> **Work to be completed**:
Return every line below as is, leaving out the pictures.

(Stored records)

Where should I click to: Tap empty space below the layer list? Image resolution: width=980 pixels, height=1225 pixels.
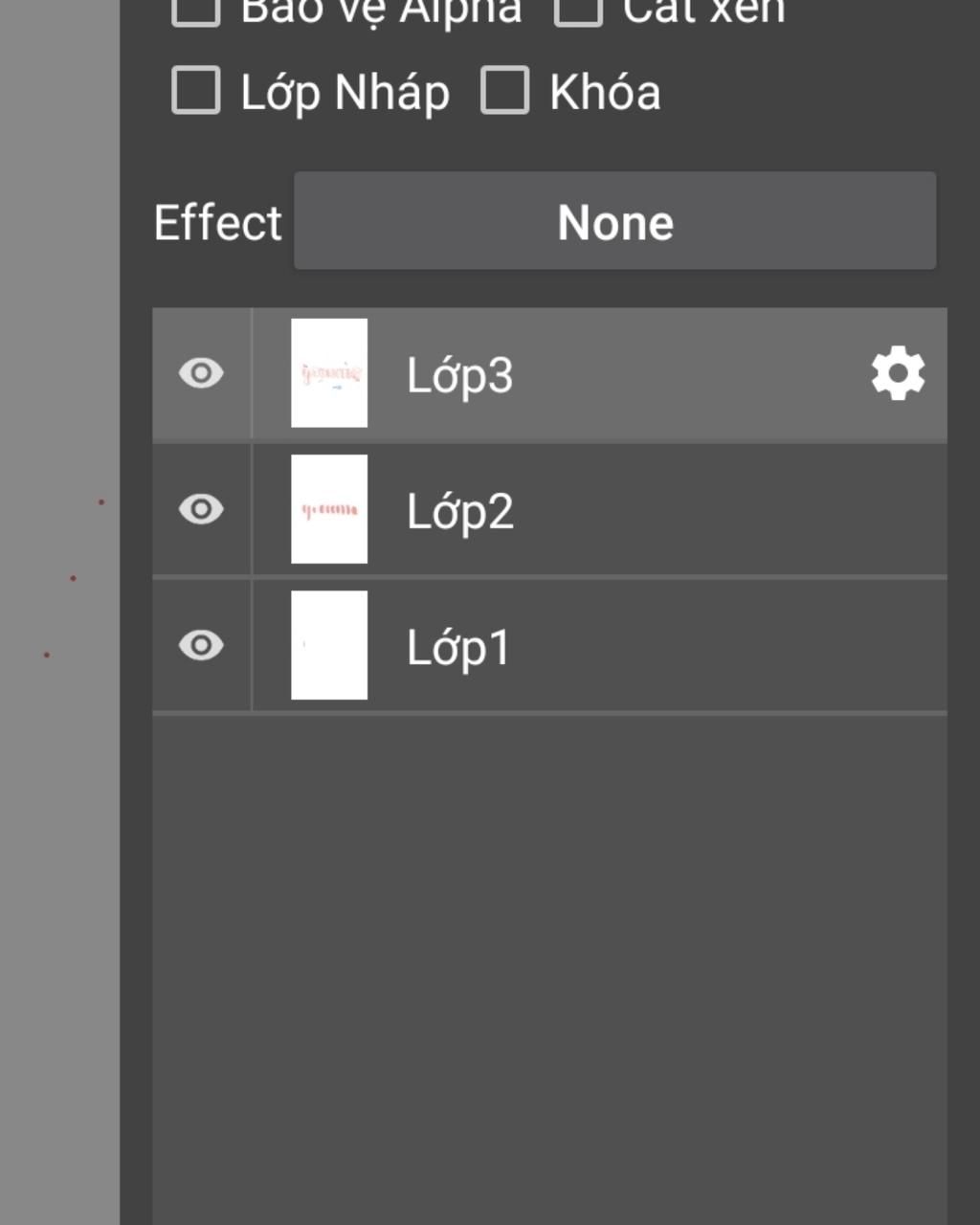click(549, 967)
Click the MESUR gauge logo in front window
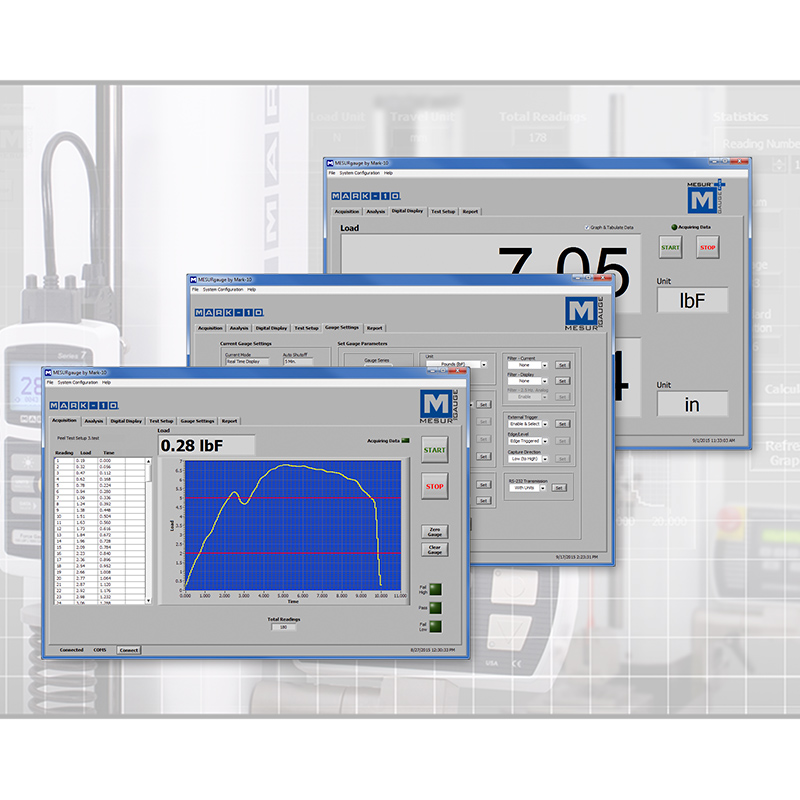The height and width of the screenshot is (800, 800). tap(441, 407)
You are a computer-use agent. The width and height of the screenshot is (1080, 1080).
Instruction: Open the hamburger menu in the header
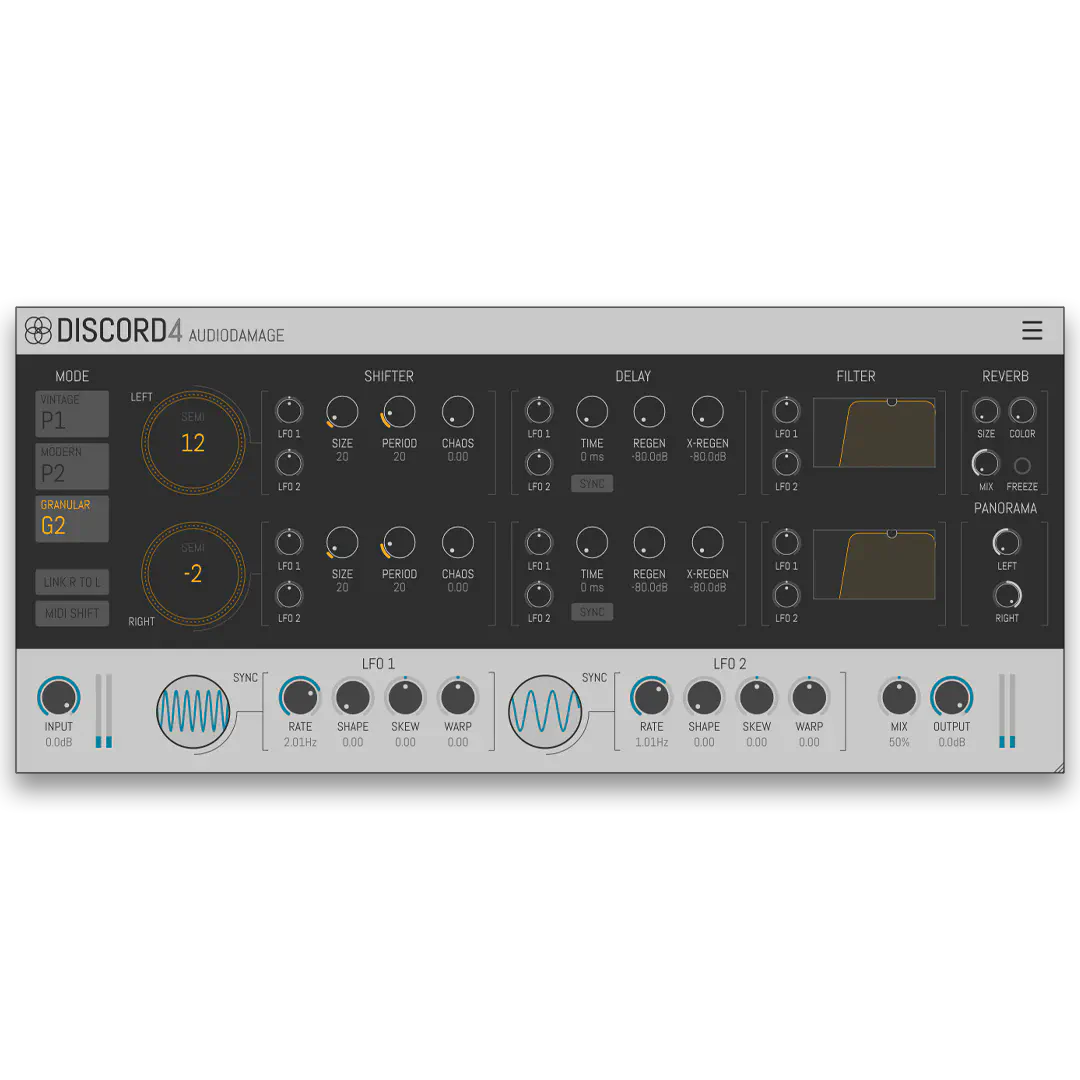click(x=1032, y=330)
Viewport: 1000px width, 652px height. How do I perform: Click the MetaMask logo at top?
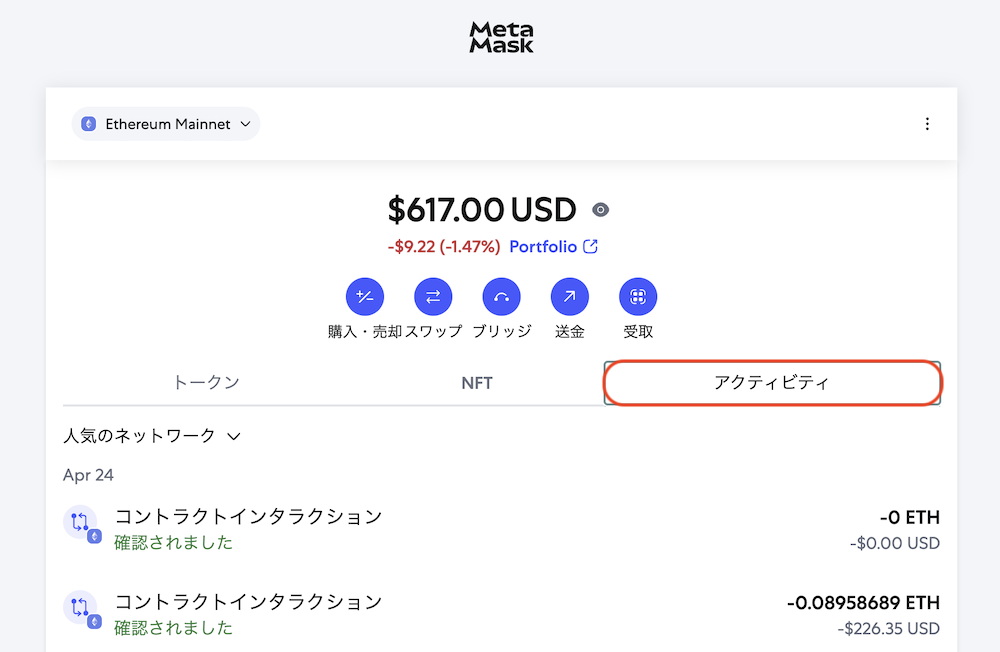[x=501, y=37]
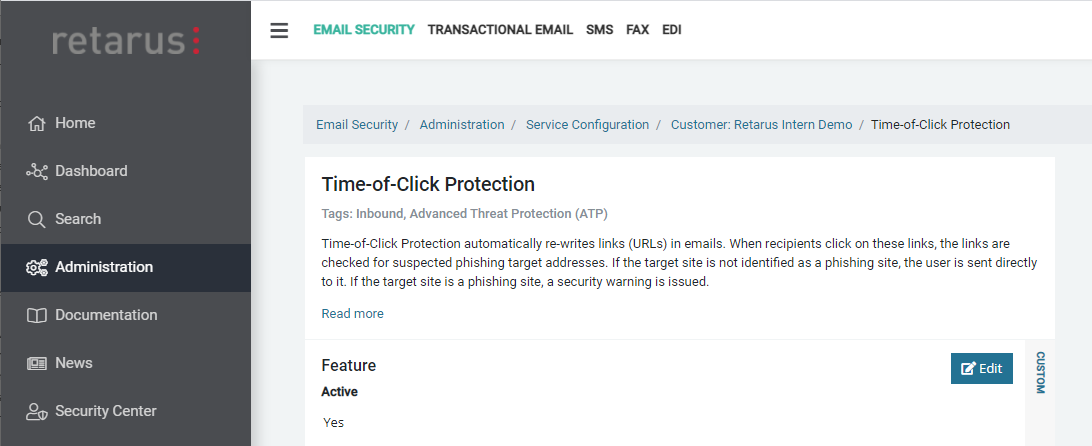Click the retarus logo
This screenshot has width=1092, height=446.
[126, 41]
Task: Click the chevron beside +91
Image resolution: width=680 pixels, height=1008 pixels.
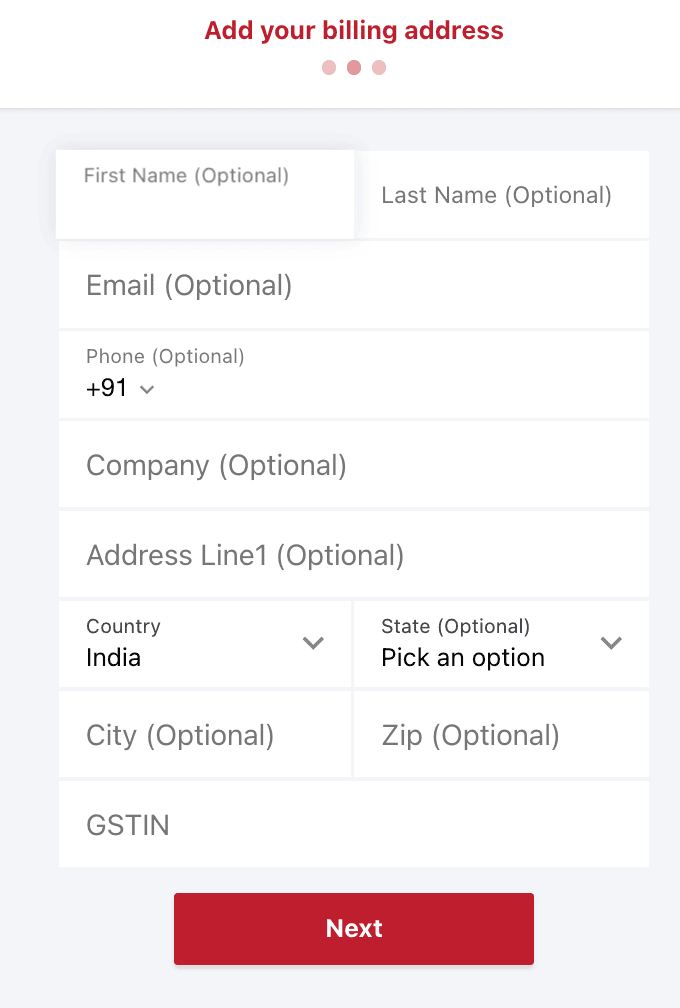Action: click(147, 389)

> **Problem solution**:
Where should I click to: Tap empty space below the layer list? Image resolution: width=980 pixels, height=1225 pixels.
click(549, 967)
Click the MESUR gauge logo in front window
The height and width of the screenshot is (800, 800). tap(441, 407)
You are a computer-use agent. The width and height of the screenshot is (1080, 1080).
Instruction: Open the hamburger menu in the header
click(x=1032, y=330)
Viewport: 1000px width, 652px height. How do I perform: Click the MetaMask logo at top?
[x=501, y=37]
Click the retarus logo
This screenshot has width=1092, height=446.
[126, 41]
Task: Click the chevron beside +91
Image resolution: width=680 pixels, height=1008 pixels.
Action: click(147, 389)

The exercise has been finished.